:: Exercise brief ::
Look through the listing below, and wherever a line has the string "Switch", pull it out.

┄┄┄┄┄┄┄┄┄┄┄┄┄┄┄┄┄┄┄┄

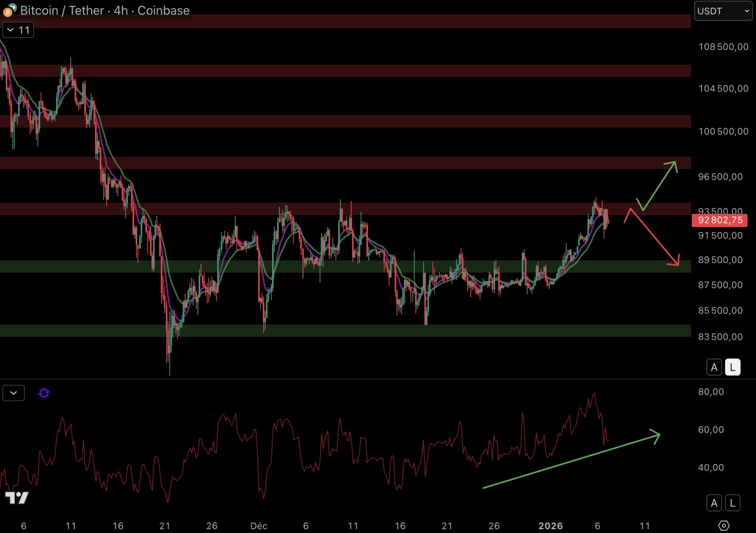Open chart settings via the gear icon
The height and width of the screenshot is (533, 756).
(723, 526)
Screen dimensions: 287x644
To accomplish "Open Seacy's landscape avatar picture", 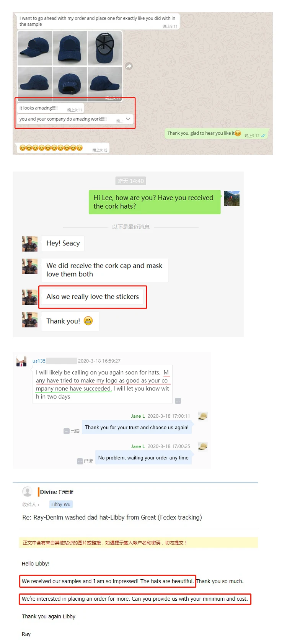I will pyautogui.click(x=232, y=198).
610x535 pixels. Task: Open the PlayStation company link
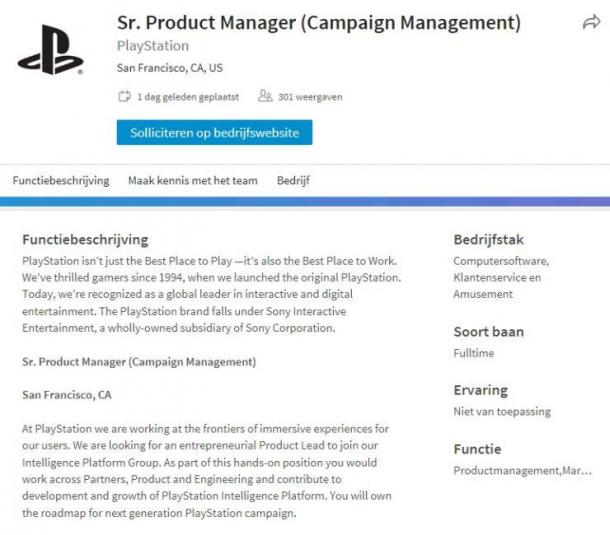[153, 46]
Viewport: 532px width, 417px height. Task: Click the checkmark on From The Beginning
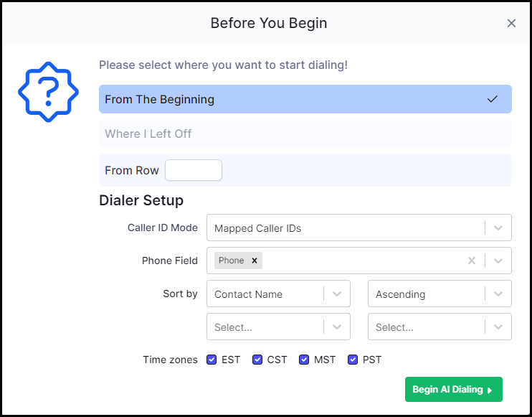pos(493,99)
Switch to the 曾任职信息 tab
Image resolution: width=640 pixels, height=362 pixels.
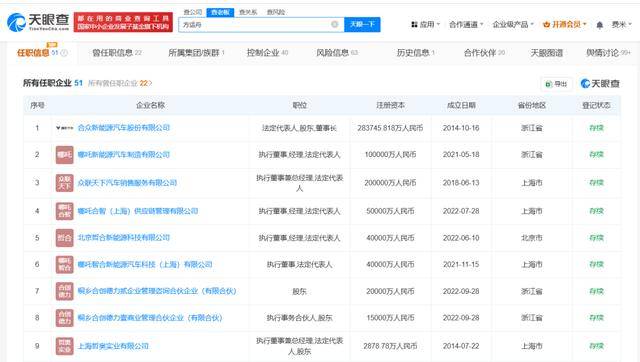point(117,53)
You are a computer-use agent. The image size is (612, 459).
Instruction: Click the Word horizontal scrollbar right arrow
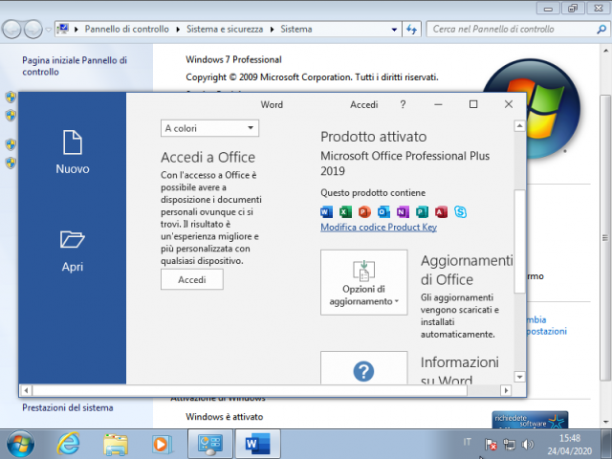coord(506,390)
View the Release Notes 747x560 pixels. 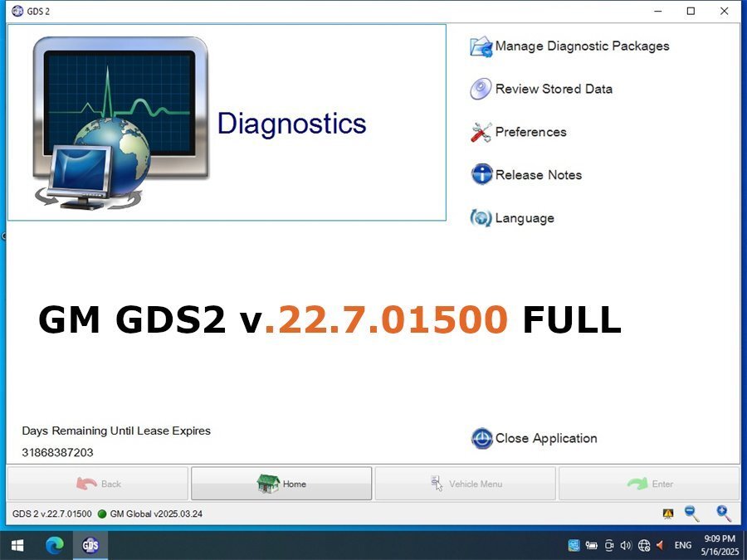coord(539,174)
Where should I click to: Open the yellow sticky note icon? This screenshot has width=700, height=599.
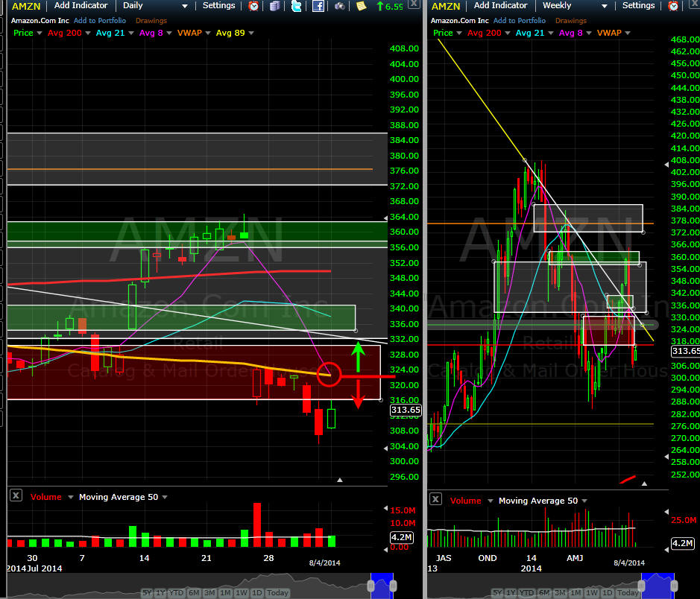(361, 6)
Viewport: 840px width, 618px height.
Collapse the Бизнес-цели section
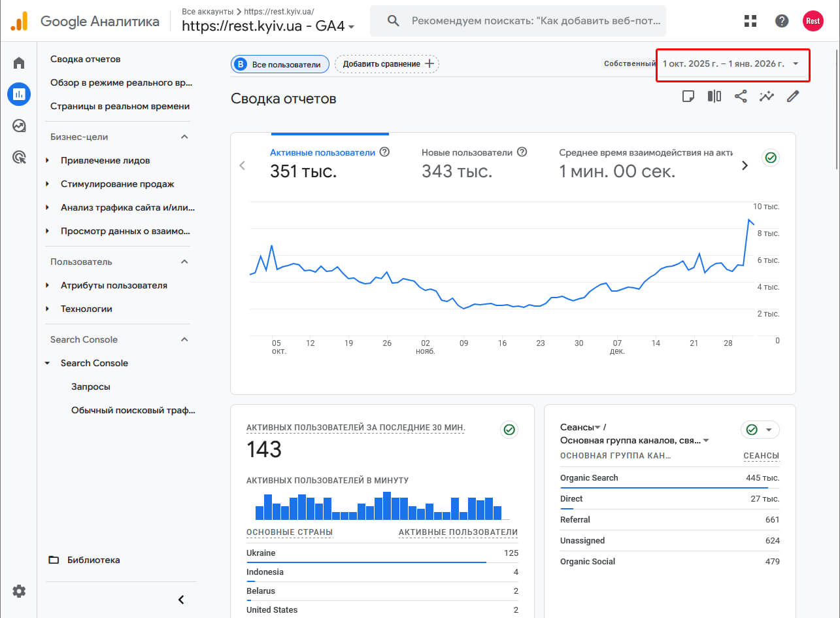(184, 137)
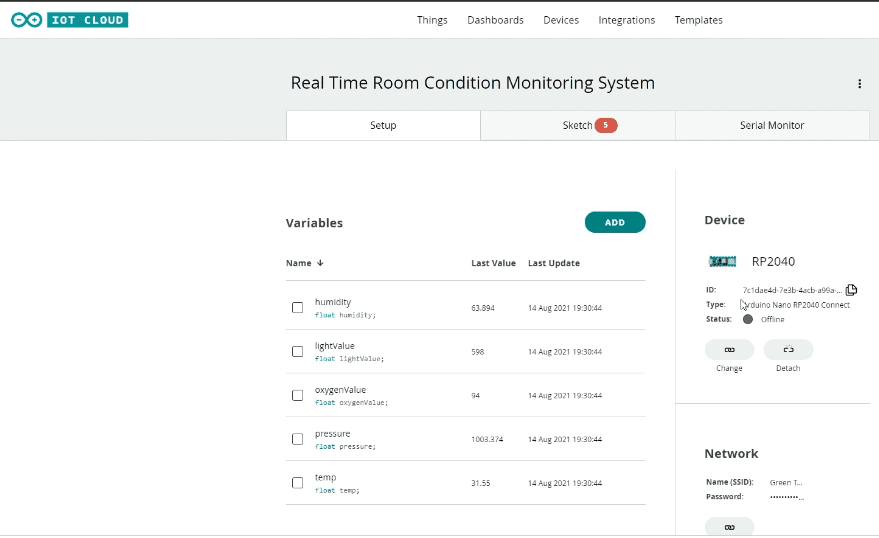Go to the Devices page
The width and height of the screenshot is (879, 538).
pos(561,20)
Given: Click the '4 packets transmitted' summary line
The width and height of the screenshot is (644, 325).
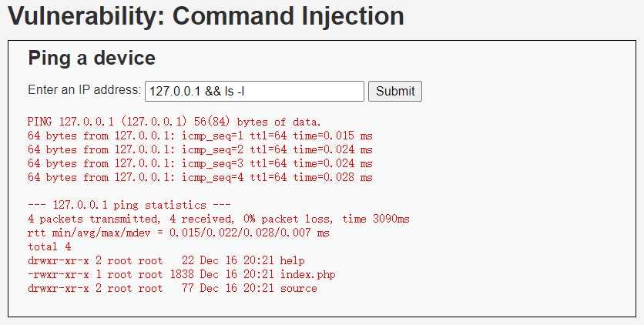Looking at the screenshot, I should pos(219,219).
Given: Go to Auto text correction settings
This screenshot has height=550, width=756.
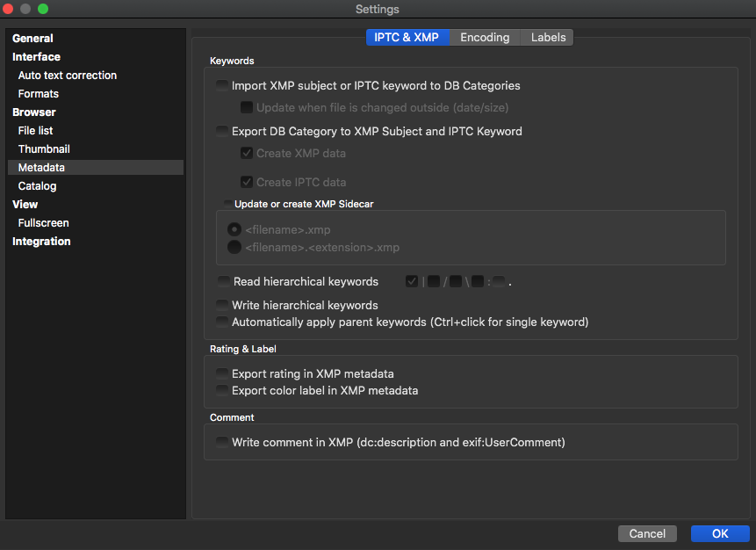Looking at the screenshot, I should click(68, 76).
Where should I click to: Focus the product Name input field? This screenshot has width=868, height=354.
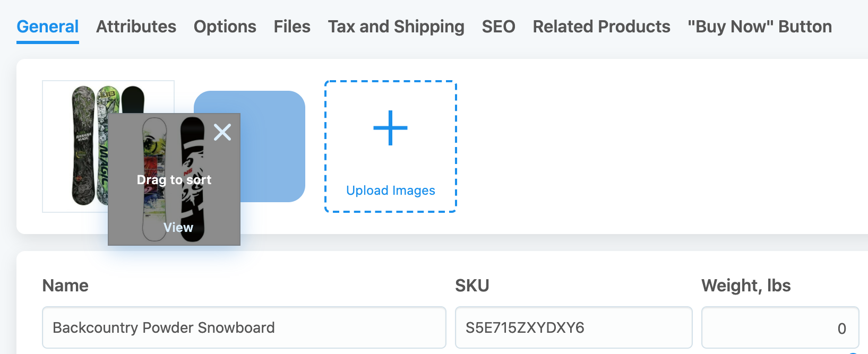[x=244, y=327]
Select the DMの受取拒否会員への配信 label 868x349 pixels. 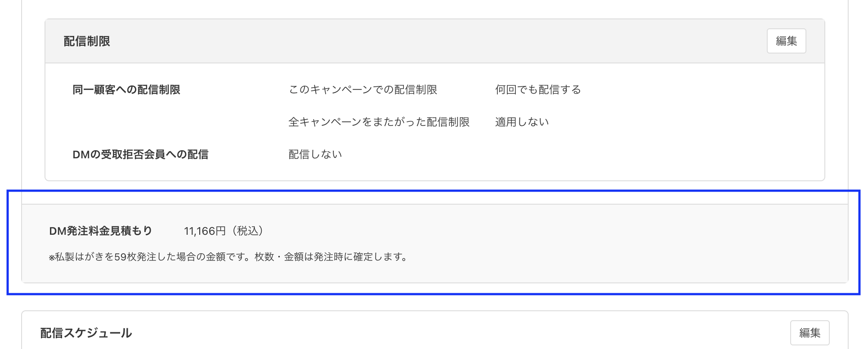click(x=140, y=154)
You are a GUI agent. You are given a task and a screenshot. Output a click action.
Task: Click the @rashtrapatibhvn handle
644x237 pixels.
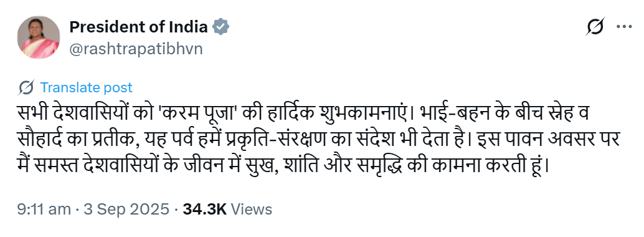click(136, 49)
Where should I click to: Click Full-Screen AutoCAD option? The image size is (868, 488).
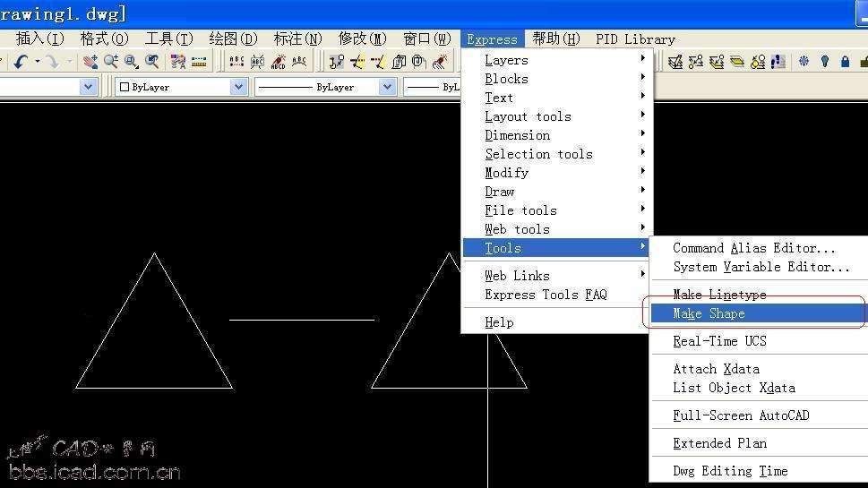pyautogui.click(x=741, y=415)
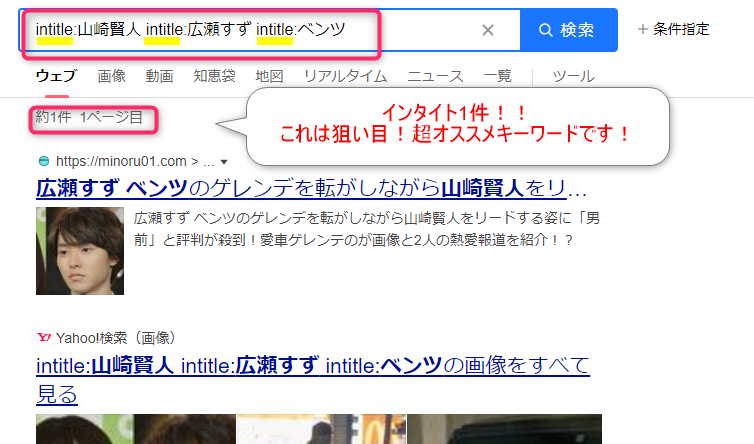Expand the dropdown arrow beside minoru01.com URL
Viewport: 754px width, 444px height.
(224, 161)
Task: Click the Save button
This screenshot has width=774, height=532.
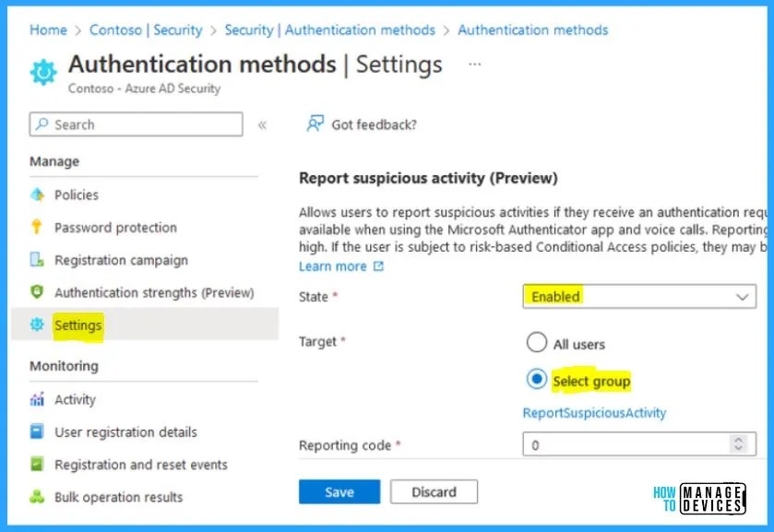Action: [339, 491]
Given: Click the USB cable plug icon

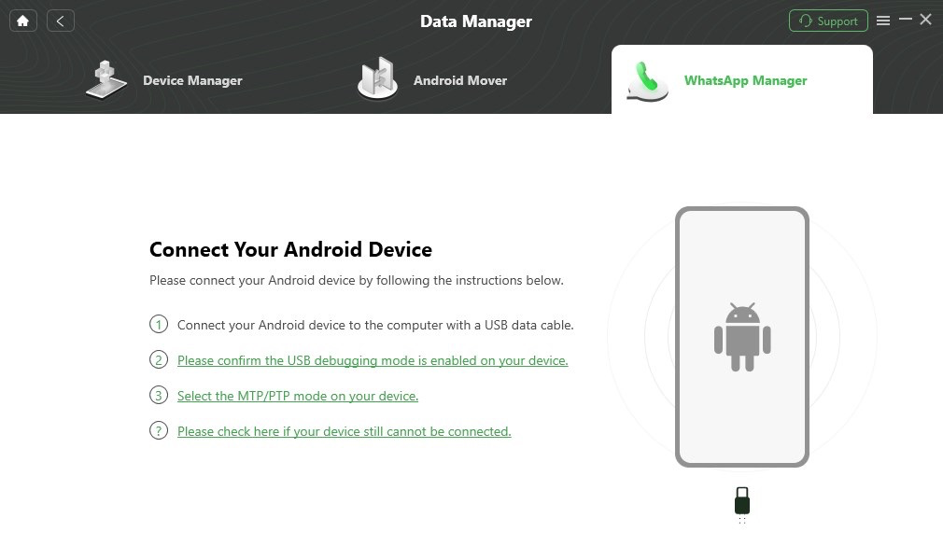Looking at the screenshot, I should [742, 501].
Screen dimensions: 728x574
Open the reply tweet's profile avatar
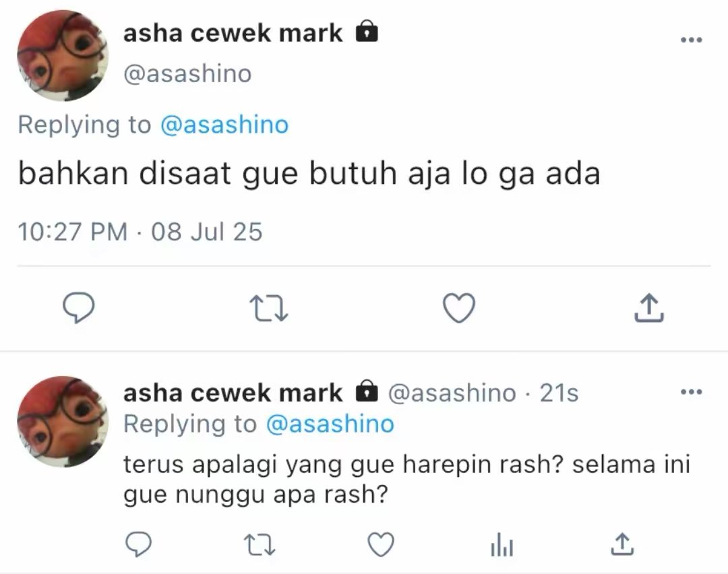point(63,421)
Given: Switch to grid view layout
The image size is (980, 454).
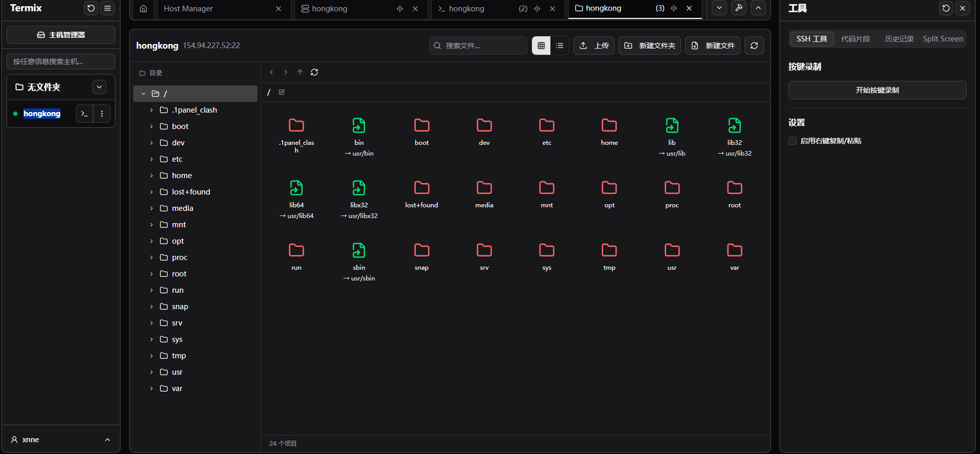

┄┄┄┄┄┄┄┄┄┄┄┄┄┄┄┄┄┄┄┄

:: Exercise answer ::
Switch to the 曾任职信息 tab
Given: Switch to grid view layout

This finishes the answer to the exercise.